Saved entries:
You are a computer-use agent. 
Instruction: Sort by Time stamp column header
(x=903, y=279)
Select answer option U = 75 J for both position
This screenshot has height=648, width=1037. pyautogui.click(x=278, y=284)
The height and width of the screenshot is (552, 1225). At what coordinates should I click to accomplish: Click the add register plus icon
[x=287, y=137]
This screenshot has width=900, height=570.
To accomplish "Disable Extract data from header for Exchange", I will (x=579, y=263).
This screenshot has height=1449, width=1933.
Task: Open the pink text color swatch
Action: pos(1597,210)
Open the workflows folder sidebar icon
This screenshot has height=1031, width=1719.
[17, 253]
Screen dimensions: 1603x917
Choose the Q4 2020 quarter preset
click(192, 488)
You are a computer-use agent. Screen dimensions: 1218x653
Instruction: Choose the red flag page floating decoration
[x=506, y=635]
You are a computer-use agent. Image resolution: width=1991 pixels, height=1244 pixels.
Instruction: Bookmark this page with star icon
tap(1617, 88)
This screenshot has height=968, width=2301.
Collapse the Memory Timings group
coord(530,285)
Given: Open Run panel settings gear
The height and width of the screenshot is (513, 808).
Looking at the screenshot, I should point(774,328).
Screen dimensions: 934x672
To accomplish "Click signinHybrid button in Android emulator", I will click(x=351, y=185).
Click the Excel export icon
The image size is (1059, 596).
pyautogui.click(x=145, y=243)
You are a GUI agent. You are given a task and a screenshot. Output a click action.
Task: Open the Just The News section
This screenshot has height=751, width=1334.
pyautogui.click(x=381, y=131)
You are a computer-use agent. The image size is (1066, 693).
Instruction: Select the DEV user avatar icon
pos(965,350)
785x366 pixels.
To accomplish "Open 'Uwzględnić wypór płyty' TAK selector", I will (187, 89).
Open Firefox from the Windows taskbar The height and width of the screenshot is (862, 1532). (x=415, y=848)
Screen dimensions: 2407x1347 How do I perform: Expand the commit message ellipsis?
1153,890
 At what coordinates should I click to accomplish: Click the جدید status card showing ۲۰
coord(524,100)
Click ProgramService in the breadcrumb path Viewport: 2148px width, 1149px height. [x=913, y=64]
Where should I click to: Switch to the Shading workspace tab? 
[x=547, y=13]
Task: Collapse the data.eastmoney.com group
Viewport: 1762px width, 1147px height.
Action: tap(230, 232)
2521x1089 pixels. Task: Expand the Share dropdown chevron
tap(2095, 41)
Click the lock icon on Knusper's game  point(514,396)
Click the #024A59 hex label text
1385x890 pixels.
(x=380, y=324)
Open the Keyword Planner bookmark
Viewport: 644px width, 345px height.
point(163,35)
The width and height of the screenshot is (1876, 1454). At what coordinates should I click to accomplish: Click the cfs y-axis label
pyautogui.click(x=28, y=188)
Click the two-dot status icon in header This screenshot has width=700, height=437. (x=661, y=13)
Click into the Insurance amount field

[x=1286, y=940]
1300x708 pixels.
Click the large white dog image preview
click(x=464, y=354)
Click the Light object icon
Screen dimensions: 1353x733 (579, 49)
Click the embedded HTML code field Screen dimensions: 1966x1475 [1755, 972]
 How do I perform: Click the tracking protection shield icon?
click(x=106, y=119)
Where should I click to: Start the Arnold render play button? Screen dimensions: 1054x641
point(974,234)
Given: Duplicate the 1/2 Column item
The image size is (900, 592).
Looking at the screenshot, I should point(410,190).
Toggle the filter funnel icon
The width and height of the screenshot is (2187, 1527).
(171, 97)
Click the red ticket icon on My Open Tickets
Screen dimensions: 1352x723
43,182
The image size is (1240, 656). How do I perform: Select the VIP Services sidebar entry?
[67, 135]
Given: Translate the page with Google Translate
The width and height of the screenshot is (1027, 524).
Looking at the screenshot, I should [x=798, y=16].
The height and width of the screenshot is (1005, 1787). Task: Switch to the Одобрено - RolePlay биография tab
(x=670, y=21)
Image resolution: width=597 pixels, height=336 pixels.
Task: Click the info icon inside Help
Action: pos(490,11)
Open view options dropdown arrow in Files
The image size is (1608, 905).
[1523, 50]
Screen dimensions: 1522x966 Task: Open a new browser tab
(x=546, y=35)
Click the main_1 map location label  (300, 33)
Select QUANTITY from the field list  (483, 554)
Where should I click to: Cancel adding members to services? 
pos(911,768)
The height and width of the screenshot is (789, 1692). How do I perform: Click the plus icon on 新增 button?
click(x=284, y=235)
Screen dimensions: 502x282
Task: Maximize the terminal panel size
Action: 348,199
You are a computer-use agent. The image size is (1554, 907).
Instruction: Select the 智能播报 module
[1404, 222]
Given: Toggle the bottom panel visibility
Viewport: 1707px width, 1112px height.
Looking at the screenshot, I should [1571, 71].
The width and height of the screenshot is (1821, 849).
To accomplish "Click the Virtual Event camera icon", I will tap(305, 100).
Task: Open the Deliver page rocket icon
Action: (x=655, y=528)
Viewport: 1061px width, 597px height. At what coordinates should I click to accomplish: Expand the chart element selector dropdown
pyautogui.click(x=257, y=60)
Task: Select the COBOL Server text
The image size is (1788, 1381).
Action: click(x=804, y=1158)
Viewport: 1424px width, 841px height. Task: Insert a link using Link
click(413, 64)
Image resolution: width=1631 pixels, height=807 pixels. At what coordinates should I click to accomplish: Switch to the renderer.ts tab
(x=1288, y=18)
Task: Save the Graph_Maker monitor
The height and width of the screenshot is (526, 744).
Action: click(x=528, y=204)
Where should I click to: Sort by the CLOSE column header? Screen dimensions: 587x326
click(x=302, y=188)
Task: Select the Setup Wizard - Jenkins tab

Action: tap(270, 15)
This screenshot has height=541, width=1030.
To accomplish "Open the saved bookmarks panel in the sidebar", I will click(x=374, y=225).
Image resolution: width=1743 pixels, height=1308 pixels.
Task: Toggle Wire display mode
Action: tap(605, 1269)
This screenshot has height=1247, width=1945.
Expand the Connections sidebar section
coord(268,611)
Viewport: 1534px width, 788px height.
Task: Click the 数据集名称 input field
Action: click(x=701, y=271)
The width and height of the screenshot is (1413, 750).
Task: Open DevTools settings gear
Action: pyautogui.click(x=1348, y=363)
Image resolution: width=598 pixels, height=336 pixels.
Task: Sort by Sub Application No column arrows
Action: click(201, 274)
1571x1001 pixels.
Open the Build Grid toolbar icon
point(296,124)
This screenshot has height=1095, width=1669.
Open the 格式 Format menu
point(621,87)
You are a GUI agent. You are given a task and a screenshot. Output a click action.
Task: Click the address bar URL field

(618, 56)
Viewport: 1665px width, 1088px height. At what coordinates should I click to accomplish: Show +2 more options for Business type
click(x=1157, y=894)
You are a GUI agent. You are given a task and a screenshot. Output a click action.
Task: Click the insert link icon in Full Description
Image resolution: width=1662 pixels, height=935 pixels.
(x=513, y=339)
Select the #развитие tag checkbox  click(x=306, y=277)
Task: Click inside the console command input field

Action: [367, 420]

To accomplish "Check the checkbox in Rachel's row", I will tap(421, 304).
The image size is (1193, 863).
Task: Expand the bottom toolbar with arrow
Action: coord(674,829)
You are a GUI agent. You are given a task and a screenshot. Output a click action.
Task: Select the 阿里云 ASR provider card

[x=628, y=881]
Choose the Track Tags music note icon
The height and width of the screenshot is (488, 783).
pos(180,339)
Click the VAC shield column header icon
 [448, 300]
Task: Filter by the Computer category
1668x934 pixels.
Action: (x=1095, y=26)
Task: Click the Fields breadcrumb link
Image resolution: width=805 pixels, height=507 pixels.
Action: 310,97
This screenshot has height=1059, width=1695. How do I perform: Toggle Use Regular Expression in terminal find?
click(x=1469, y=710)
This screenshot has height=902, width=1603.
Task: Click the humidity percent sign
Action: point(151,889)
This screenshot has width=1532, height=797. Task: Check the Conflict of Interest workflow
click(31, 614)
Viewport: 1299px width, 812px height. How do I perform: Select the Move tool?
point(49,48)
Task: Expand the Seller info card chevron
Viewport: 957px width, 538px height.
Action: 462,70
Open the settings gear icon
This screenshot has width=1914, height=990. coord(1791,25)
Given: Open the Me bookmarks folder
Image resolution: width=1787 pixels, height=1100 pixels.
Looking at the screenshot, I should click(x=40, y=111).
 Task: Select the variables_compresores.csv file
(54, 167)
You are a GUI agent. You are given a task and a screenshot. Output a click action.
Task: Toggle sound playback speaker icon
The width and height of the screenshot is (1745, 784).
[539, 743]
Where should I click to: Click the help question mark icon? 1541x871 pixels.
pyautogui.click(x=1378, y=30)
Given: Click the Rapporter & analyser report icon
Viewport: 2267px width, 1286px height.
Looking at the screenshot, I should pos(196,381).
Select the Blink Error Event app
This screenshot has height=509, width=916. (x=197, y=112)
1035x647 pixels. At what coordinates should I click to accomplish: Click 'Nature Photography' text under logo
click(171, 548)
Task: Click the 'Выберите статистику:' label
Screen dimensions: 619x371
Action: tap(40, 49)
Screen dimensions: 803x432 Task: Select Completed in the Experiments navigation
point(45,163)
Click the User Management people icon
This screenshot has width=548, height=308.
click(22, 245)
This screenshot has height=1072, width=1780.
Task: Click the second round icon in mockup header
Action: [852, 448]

[ACTIVITY]: Pull every line containing the word "breadcrumb" out of the entries above.

[RESULT OF THE TASK]:
Click ProgramService in the breadcrumb path Viewport: 2148px width, 1149px height. [x=913, y=64]
Task: Click the Fields breadcrumb link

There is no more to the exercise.